**ASSIGNMENT**
Where the word "computer" shows up in the entries below, please copy the whole line.

**THE INPUT**
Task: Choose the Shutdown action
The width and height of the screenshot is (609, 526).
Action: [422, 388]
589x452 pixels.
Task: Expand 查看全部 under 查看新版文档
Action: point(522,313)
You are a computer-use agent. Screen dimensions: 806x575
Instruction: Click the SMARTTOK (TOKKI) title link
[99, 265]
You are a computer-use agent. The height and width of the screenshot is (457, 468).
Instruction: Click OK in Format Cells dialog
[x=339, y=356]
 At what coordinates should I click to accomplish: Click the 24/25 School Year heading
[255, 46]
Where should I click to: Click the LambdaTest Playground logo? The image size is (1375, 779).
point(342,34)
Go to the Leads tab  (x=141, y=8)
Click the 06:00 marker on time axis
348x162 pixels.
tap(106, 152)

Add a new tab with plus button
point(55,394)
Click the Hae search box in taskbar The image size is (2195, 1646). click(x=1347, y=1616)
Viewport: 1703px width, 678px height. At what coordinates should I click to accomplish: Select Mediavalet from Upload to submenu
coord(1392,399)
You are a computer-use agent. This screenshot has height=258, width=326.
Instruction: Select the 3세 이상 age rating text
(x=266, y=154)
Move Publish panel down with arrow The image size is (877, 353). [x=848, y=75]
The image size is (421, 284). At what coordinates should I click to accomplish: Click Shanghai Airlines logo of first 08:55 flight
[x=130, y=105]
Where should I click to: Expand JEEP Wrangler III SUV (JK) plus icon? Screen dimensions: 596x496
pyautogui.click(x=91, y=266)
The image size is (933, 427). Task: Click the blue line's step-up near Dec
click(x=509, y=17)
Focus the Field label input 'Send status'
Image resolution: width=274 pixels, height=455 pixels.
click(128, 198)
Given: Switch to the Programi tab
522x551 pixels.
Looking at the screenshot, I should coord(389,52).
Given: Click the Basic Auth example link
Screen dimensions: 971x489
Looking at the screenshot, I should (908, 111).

**COMPLETED TASK**
You are a computer-use agent. Screen dimensions: 806x575
You are a computer-use agent. The height and width of the screenshot is (457, 468).
You are a computer-use agent. This screenshot has height=258, width=326.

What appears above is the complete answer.